Un protocole de communication est un type d’algorithme très particulier visant à coordonner les actions d’un système distribué au moyen de l’échange de messages informatiques. Un protocole de communication peut contenir des erreurs bien connues sous le nom de deadlock, désynchronisation, etc. Détecter qu’un protocole contienne ce type d’erreur est extrêmement fastidieux, surtout si on souhaite que le protocole tolère des retards de transmission ou des pertes de message potentiellement causés par un réseau informatique. La recherche a mené à l’élaboration de techniques automatiques permettant de vérifier le bon comportement d’un protocole face à tous les cas de figure possibles. En utilisant ces techniques, il est possible de vérifier le bon fonctionnement du protocole avant même de l’implémenter.

Le CETIC dispose de l’expertise dans une série d’outils de ce type : SPIN, NuSMV, RODIN…

Vérification automatique de code source

Suite à l’explosion de la fusée Ariane V lors de son vol inaugural, l’Europe a investi d’énormes moyens dans la recherche sur l’analyse de code. Pour rappel, cette catastrophe est due à une erreur logicielle dans un programme Ada. Un nombre à virgule flottante en 64 bits devait être converti en entier de 16 bits. Malheureusement, au moment du crash, ce nombre en 64 bits était trop grand que pour être représenté en 16 bits. La valeur stockée dans cet entier de 16 bits a donc été inexacte. Ces nombres intervenaient dans un calcul de calibration des gyroscopes de la fusée. A la suite de cette erreur, la fusée a perdu son équilibre et s’est détruite.

Explosion de Ariane V, le 4 juin 1996

Détecter ce type d’erreur sur un logiciel est extrêmement fastidieux. Dans le cas de la fusée Ariane V, le code avait passé les différentes étapes de validation, de testing, de revue manuelle et de contrôle qualité. Le testing n’apporte donc pas de certitude quant au bon fonctionnement du code, à moins de couvrir tous les cas de figure, ce qui n’est pas toujours faisable.

L’Europe a donc investi dans le développement de technologies d’interprétation abstraite. Cette technique permet d’analyser du code pour identifier ses propriétés. Suite à cet investissement, différents logiciels d’analyse de code par interprétation abstraite ont vu le jour, dans différents domaines.

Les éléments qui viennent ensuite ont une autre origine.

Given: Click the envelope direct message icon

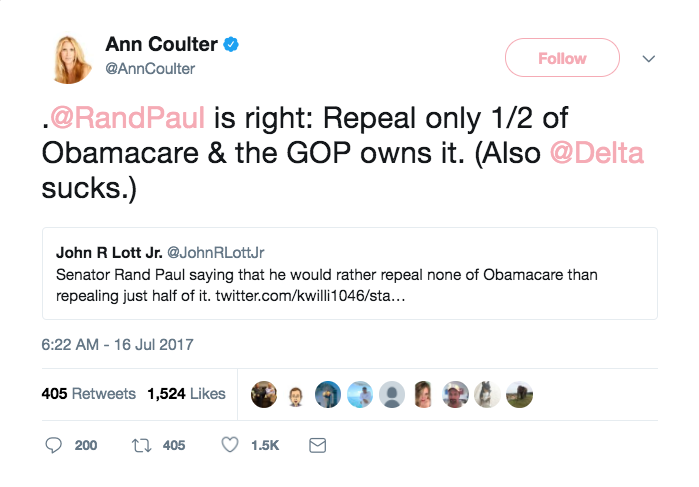Looking at the screenshot, I should coord(317,445).
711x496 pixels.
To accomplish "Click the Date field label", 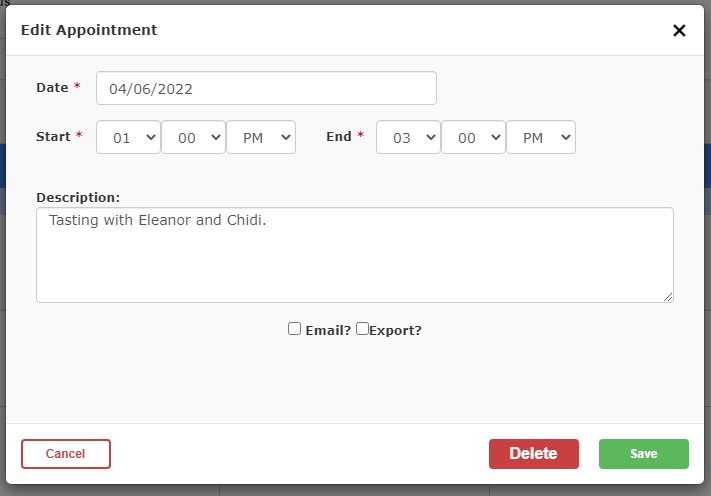I will click(x=52, y=88).
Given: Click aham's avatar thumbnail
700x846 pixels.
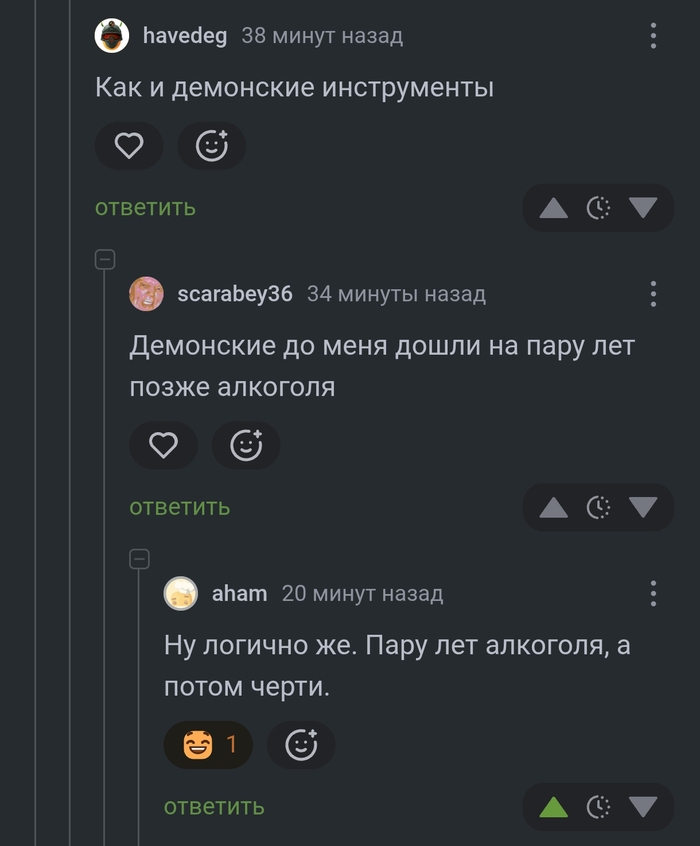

Il en est résulté une série d’outils qui ont la capacité de détecter l’entièreté des erreurs d’un type spécifique à partir du code source, sans nécessiter le développement de modèle. Sur cette base seule, ils peuvent fournir une garantie d’absence d’erreur que des vérificateurs humains utilisant des tests ne pourraient jamais fournir. En effet les tests ne peuvent pas prouver l’absence d’erreur.

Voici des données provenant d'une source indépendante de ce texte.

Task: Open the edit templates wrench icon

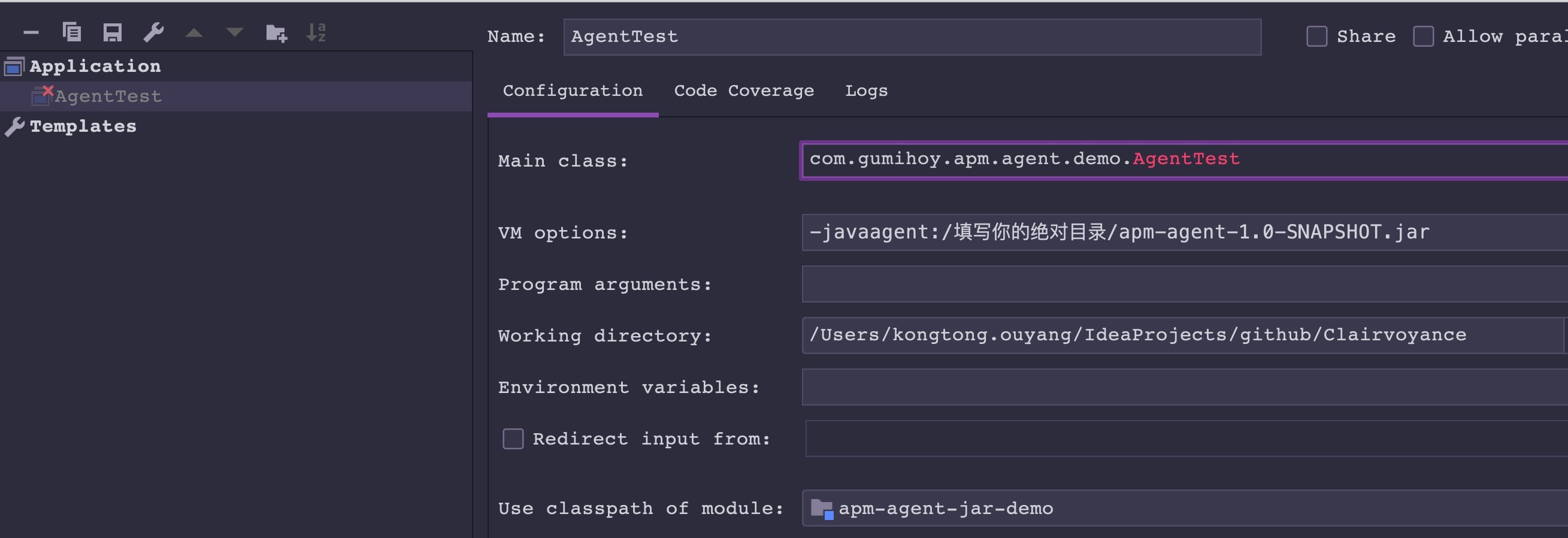Action: pos(153,32)
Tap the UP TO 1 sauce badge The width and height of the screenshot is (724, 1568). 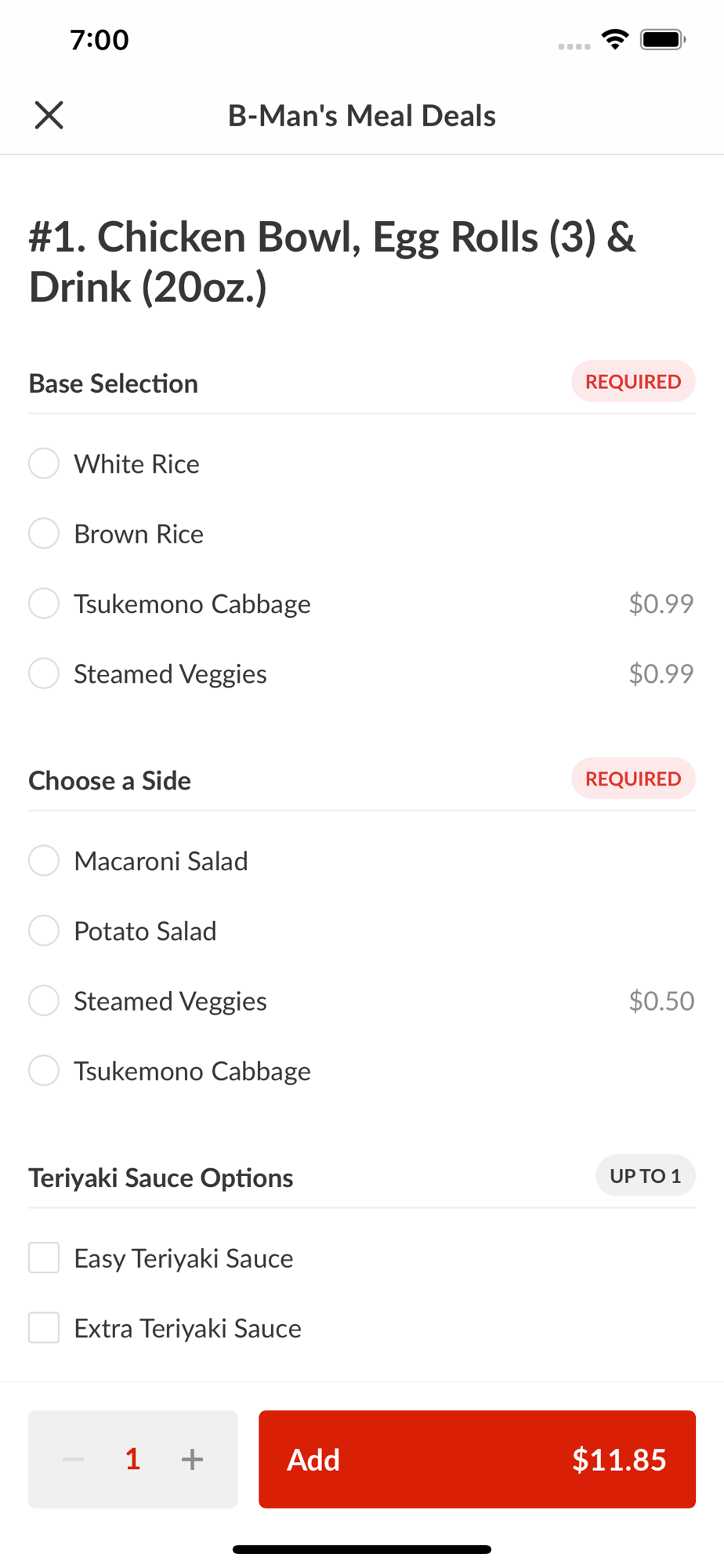tap(645, 1176)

Parmi ces outils citons en deux qui sont des leaders et qui sont disponibles au CETIC :

  • Polyspace est un de ces outils. Il permet de détecter différents types d’erreurs d’exécution tels que les overflow, les pointeurs nuls, etc. Il aurait pu détecter le bug d’Ariane V et est actuellement systématiquement utilisé pour vérifier le code d’Ariane.
  • L’outil Fortify utilise aussi cette technologie. Il est spécialisé dans la détection des failles de sécurité telles que les buffers overflow ou les SQL injection. Ce sont des faiblesses que peut contenir un code source, et qui le rendent vulnérable à un pirate informatique.

Conclusion

En toute généralité, nous comparons ci-dessous une approche basée sur des tests avec une approche basée sur une vérification automatique.

  • Approche classique de test :
    • Nécessite d’écrire des jeux de tests
    • Nécessite éventuellement d’interfacer le logiciel à une suite de tests
    • La qualité de la couverture dépend de la couverture des jeux de tests, elle est très rarement totale
    • Un test peut porter sur n’importe quel aspect : correction du code, correction du comportement
    • Pas de garantie d’absence d’erreur
  • Vérification automatique exhaustive :
    • Pas de jeux de tests à composer
    • Nécessite éventuellement d’adapter le logiciel à l’outil de tests
    • La couverture est totale
    • L’outil vérifie uniquement ce qui est dans son domaine de compétence
    • Garantie totale sur les propriétés traitées

Les outils cités dans cet article sont, ainsi que les autres outils mentionnés dans cet article, à disposition des entreprises intéressées.